WHAT YOU ARE ASKED TO DO
Reproduce the lines of the material below word for word, starting with the line that contains "You are a computer-use agent. The" and running through the end of the material, both ends included. Leave the pictures out of your answer.

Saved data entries

--------

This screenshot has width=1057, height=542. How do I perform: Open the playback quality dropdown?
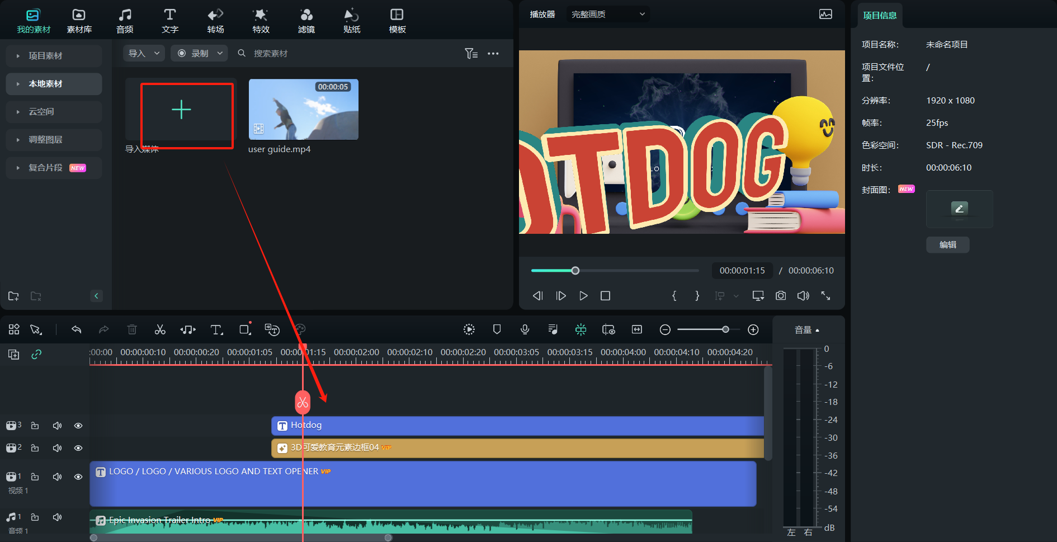pyautogui.click(x=607, y=14)
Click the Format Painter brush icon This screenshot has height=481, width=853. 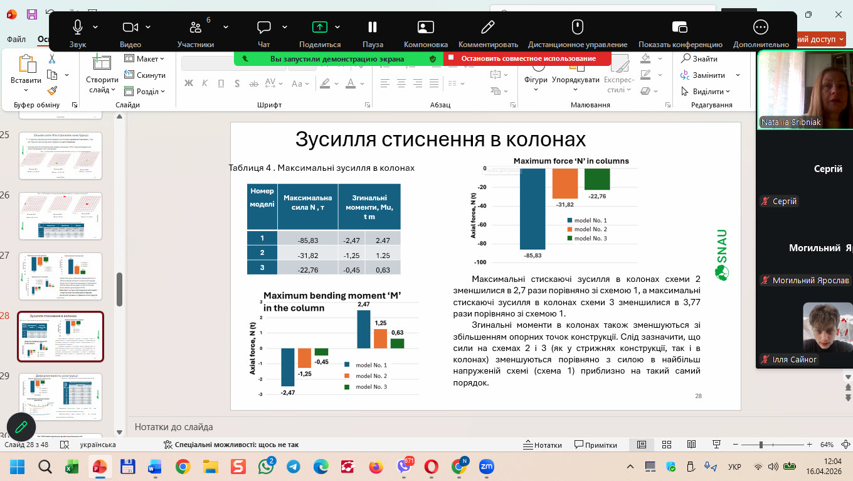tap(52, 91)
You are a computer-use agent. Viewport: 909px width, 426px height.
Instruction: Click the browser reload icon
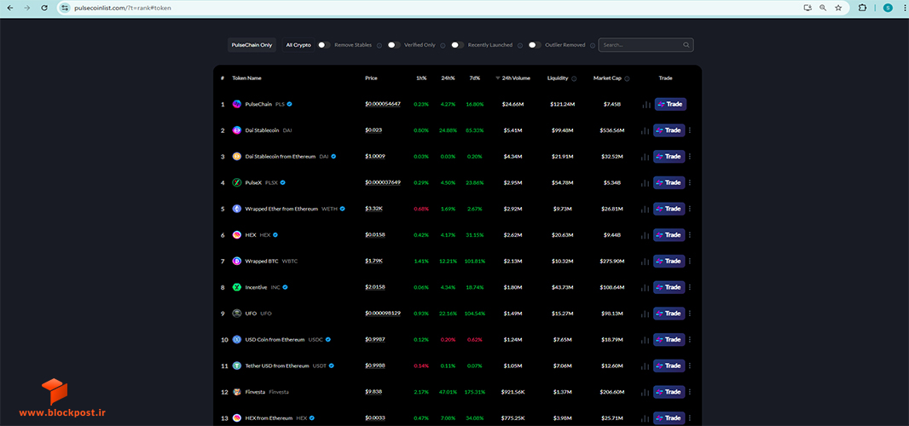[x=44, y=9]
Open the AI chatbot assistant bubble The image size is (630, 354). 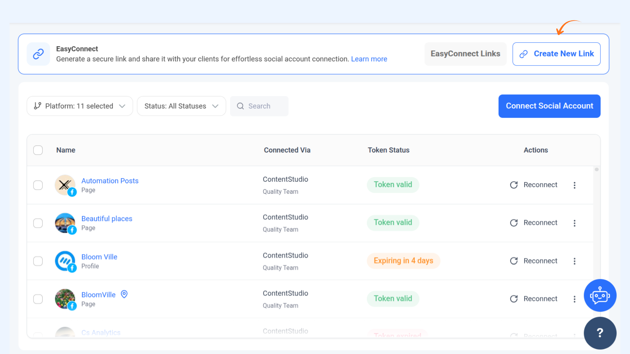600,295
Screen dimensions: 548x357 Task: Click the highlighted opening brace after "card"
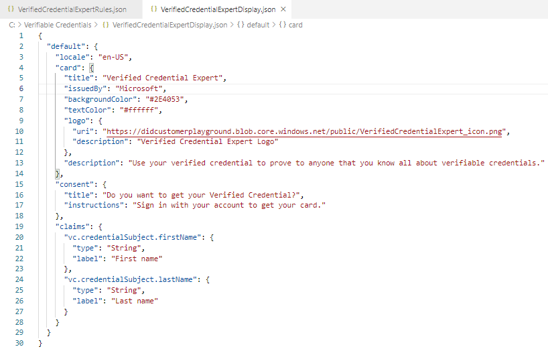point(91,67)
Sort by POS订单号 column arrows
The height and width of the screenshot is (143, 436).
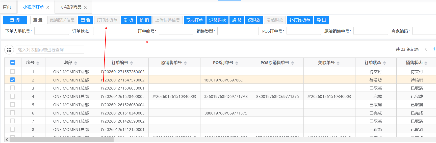tap(237, 63)
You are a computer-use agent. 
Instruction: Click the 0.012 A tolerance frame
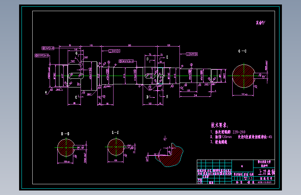pyautogui.click(x=115, y=51)
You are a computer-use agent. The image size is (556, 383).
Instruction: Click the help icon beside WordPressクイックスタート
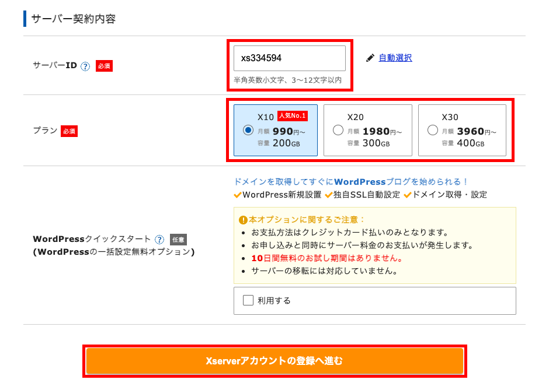(x=159, y=239)
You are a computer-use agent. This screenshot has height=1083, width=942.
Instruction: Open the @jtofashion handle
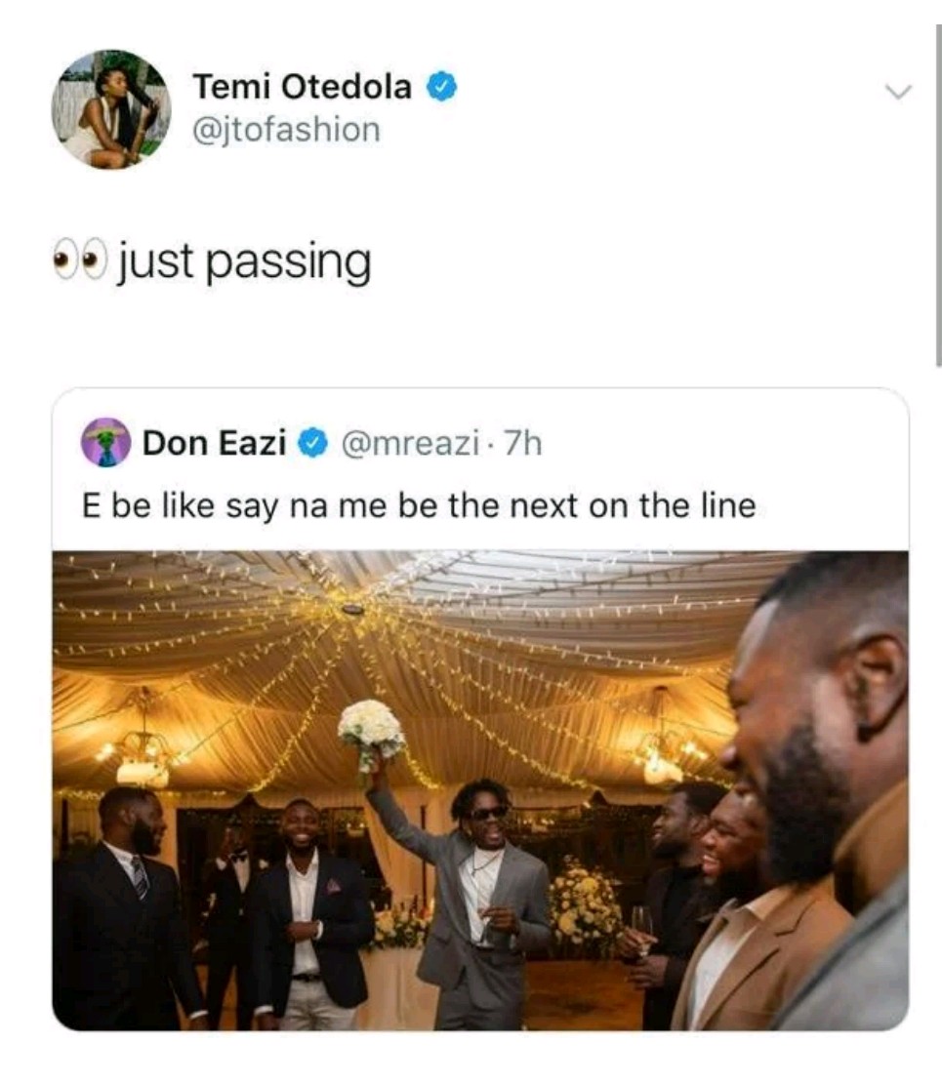[286, 129]
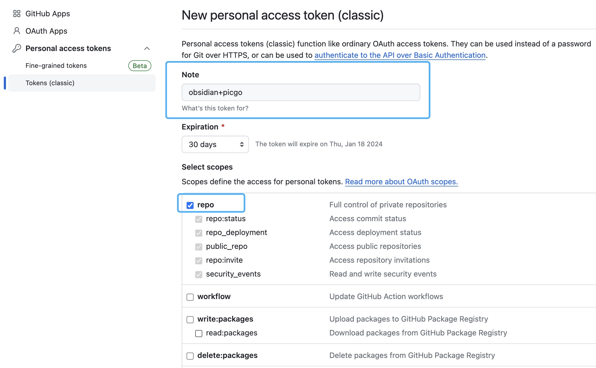Click the repo:status sub-scope checkbox
This screenshot has width=596, height=368.
click(x=199, y=219)
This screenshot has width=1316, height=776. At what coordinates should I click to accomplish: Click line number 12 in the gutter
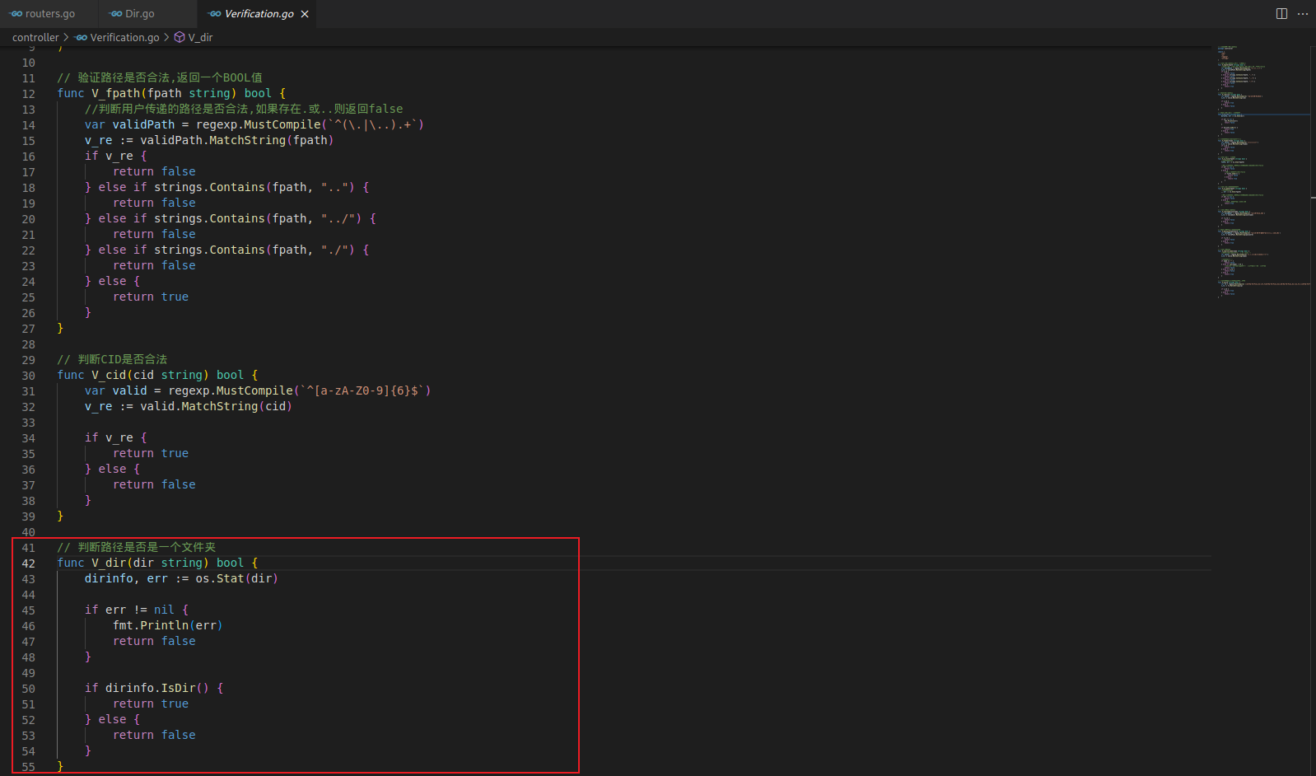click(29, 94)
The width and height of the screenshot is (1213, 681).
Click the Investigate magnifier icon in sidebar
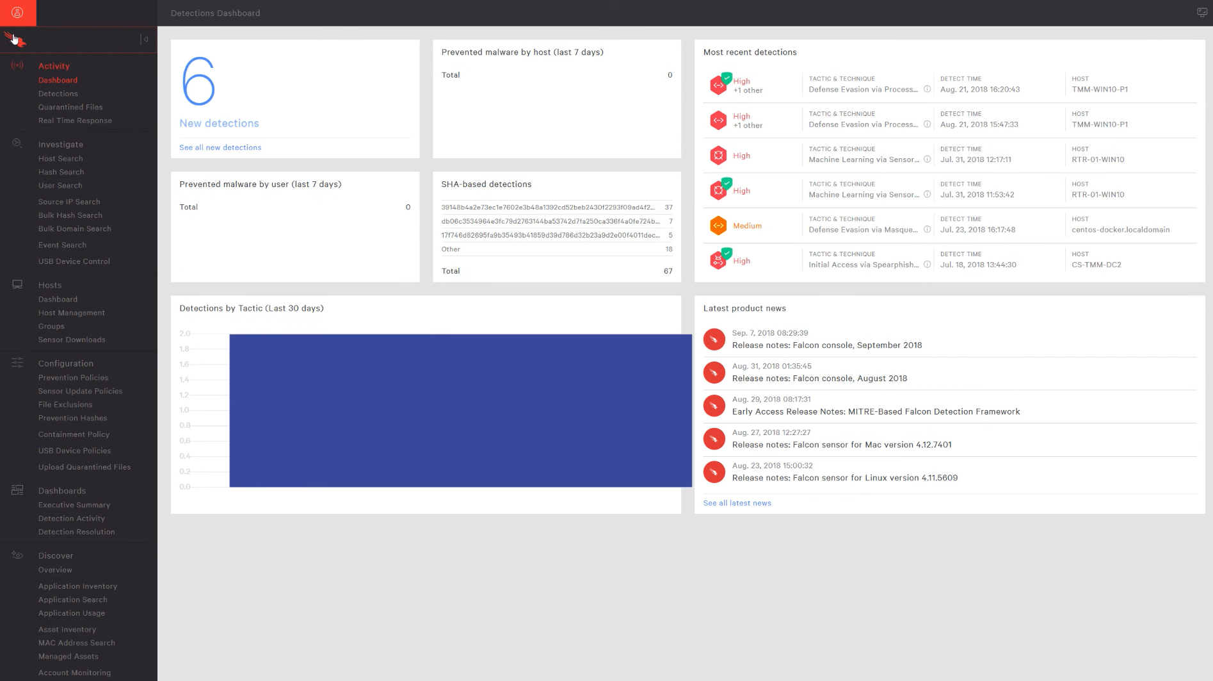point(17,144)
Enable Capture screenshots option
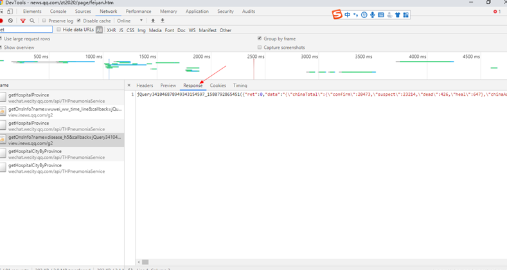This screenshot has height=270, width=507. (260, 48)
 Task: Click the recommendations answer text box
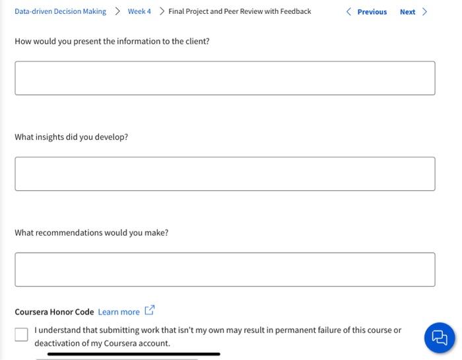point(225,270)
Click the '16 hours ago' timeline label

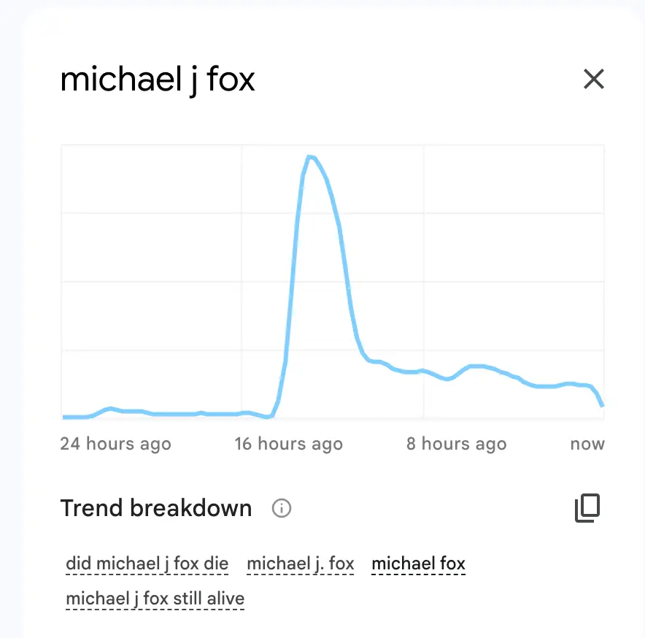[x=288, y=443]
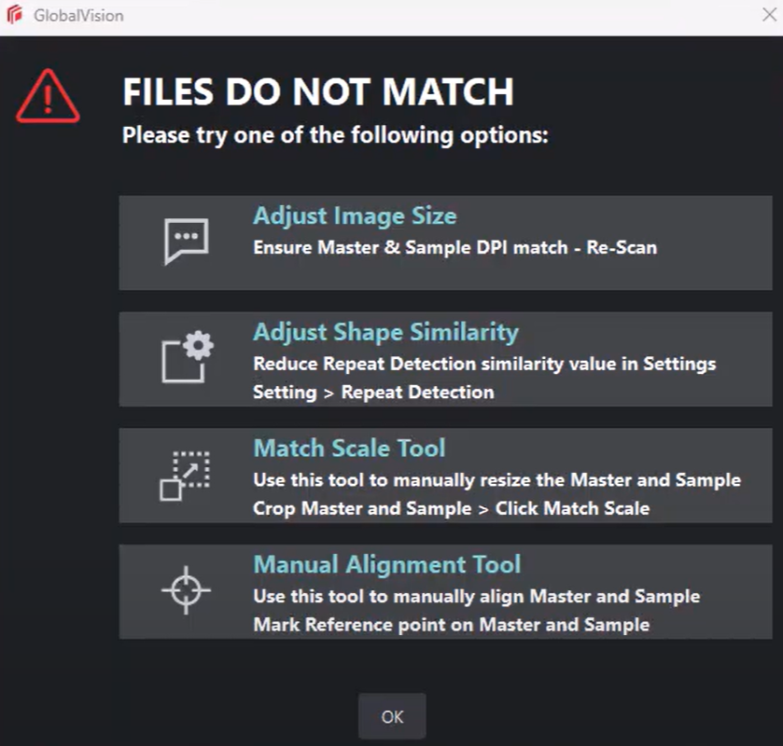783x746 pixels.
Task: Choose the Match Scale Tool heading
Action: 349,449
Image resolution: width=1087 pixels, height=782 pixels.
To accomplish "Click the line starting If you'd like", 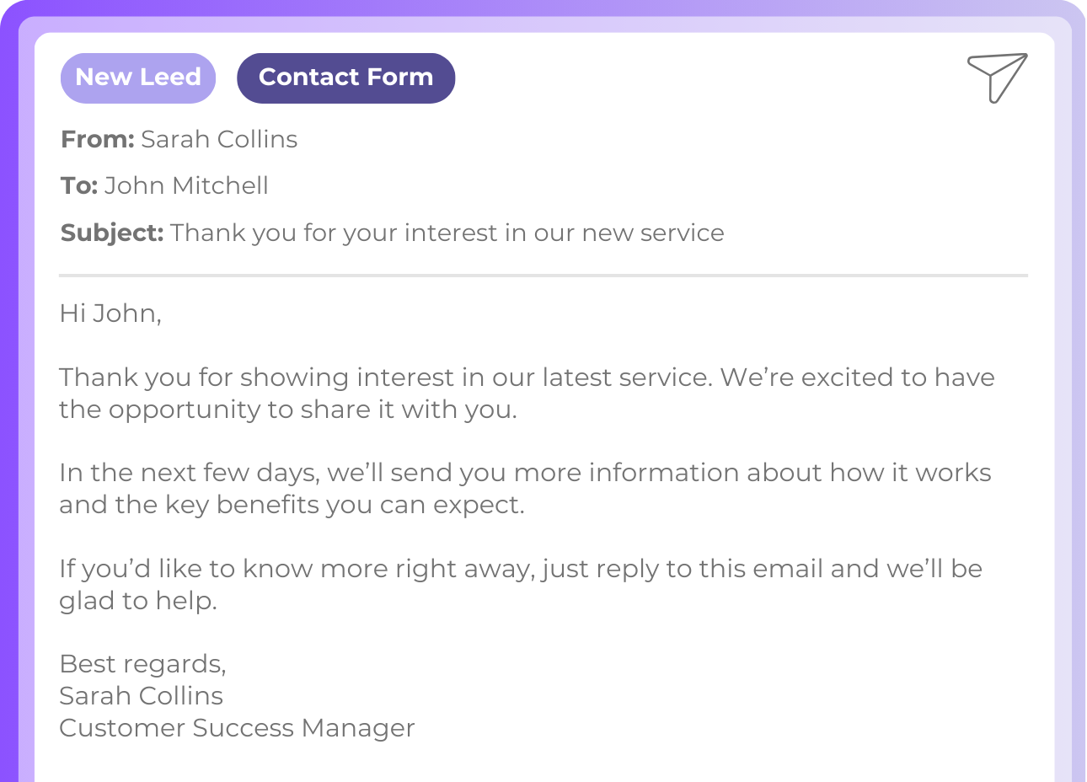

--------

THE COMPLETED TASK
You are a computer-use agent. The image size is (556, 383).
Instruction: Click the help icon beside WordPressクイックスタート
(x=159, y=239)
You are a computer-use agent. This screenshot has height=1083, width=942.
Instruction: Open the @jtofashion handle
[286, 129]
Click the repo:status sub-scope checkbox
This screenshot has width=596, height=368.
click(x=199, y=219)
This screenshot has width=1316, height=776. At what coordinates should I click to accomplish: Click line number 12 in the gutter
click(29, 94)
The width and height of the screenshot is (1213, 681).
Click the Investigate magnifier icon in sidebar
point(17,144)
Enable Capture screenshots option
This screenshot has height=270, width=507. (260, 48)
 Task: Click the recommendations answer text box
point(225,270)
Click the '16 hours ago' timeline label

[x=288, y=443]
783x746 pixels.
Task: Choose the Match Scale Tool heading
Action: 349,449
Image resolution: width=1087 pixels, height=782 pixels.
To accomplish "Click the line starting If you'd like", 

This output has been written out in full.